Energy-based fragmentation methods approximate the potential energy of a molecular system as a sum of contribution terms built from the energies of particular subsystems. Some such methods reduce to truncations of the many-body expansion (MBE); others combine subsystem energies in a manner inspired by the principle of inclusion/exclusion (PIE). The combinatorial technique of M\"obius inversion of sums over partially ordered sets, which generalizes the PIE, is known to provide a non-recursive expression for the MBE contribution terms, and has also been connected to related cluster expansion methods. We build from these ideas a very general framework for decomposing potential functions into energetic contribution terms associated with elements of particular partially ordered sets (posets) and direct products thereof. Specific choices immediately reproduce not only the MBE, but also a number of other existing decomposition forms, including, e.g., the multilevel ML-BOSSANOVA schema. Furthermore, a different choice of poset product leads to a setup familiar from the combination technique for high-dimensional approximation, which has a known connection to quantum-chemical composite methods. We present the ML-SUPANOVA decomposition form, which allows the further refinement of the terms of an MBE-like expansion of the Born-Oppenheimer potential according to systematic hierarchies of ab initio methods and of basis sets. We outline an adaptive algorithm for the a posteori construction of quasi-optimal truncations of this decomposition. Some initial experiments are reported and discussed.

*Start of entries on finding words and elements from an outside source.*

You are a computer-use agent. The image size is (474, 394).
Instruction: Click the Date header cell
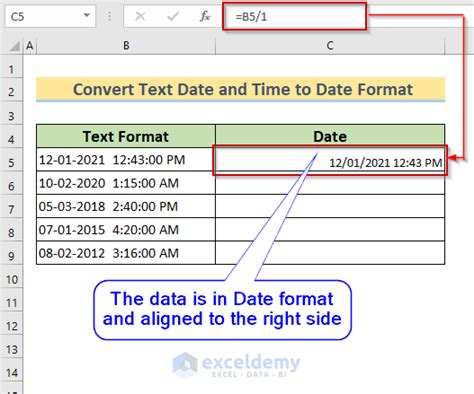coord(330,136)
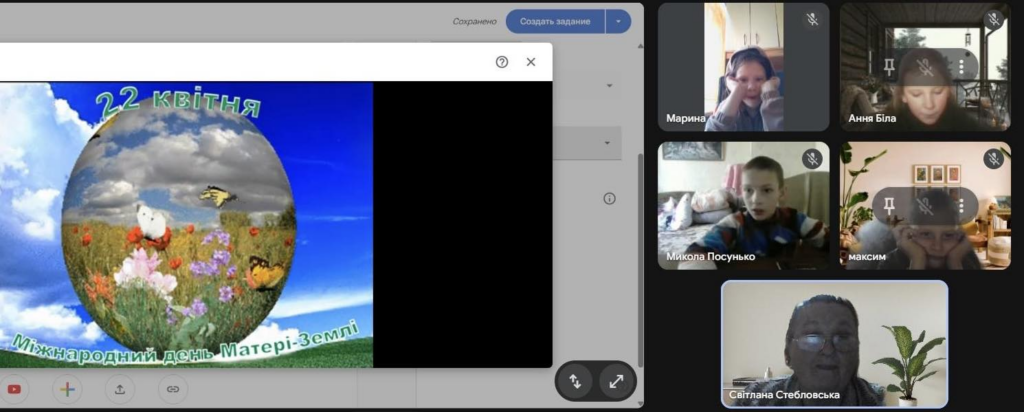Click the swap arrows button
Screen dimensions: 1024x412
575,381
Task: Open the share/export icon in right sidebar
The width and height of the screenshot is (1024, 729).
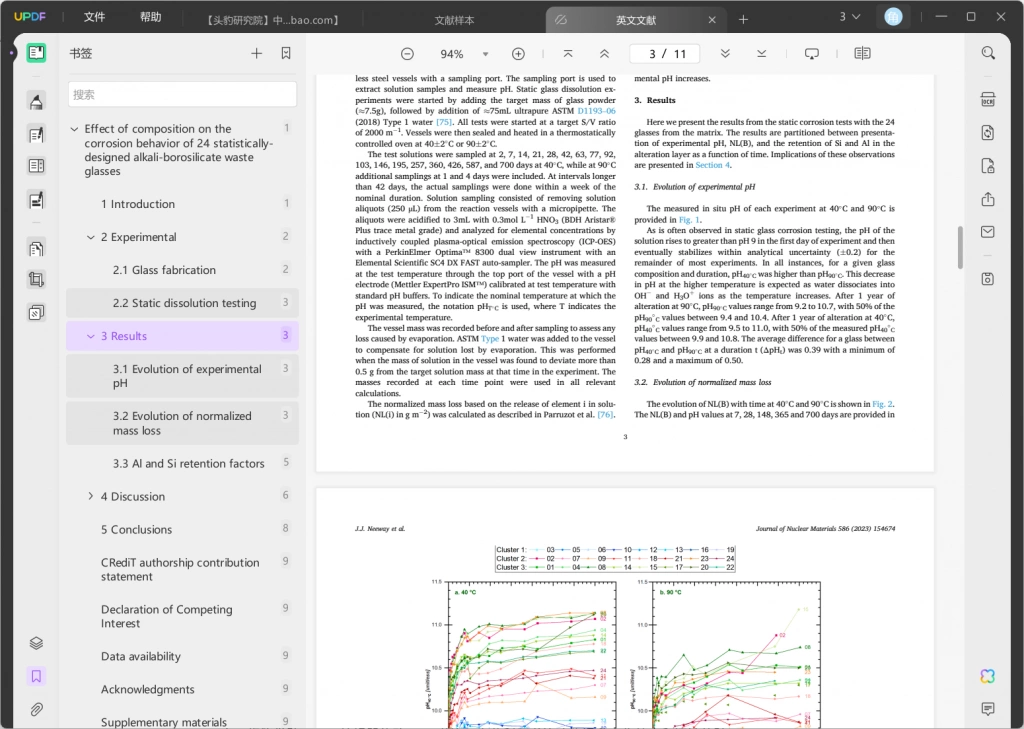Action: [988, 199]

翻译：基于能量的碎片化方法将分子系统的势能近似为特定子系统能量构建的贡献项之和。部分此类方法可归结为多体展开（MBE）的截断形式；另一些方法则受包含/排除原理（PIE）启发，以特定方式组合子系统能量。莫比乌斯反演这一组合数学技术——作为PIE的推广形式——通过偏序集求和实现，已知可为MBE贡献项提供非递归表达式，并与相关簇展开方法存在理论关联。基于这些思想，我们构建了一个通用框架，将势函数分解为与特定偏序集（及其直积）元素相关联的能量贡献项。通过具体选择，该框架不仅可重现MBE，还能衍生多种现有分解形式，例如多级ML-BOSSANOVA架构。此外，采用不同的偏序集积构造可得到高维近似组合技术中常见的配置，该技术与量子化学组合方法存在已知关联。本文提出ML-SUPANOVA分解形式，该形式允许根据从头算方法和基组系统层级，对类MBE展开的玻恩-奥本海默势能项进行精细化重构。我们概述了一种自适应算法，用于后验构建该分解的准最优截断方案。文中报告并讨论了初步实验成果。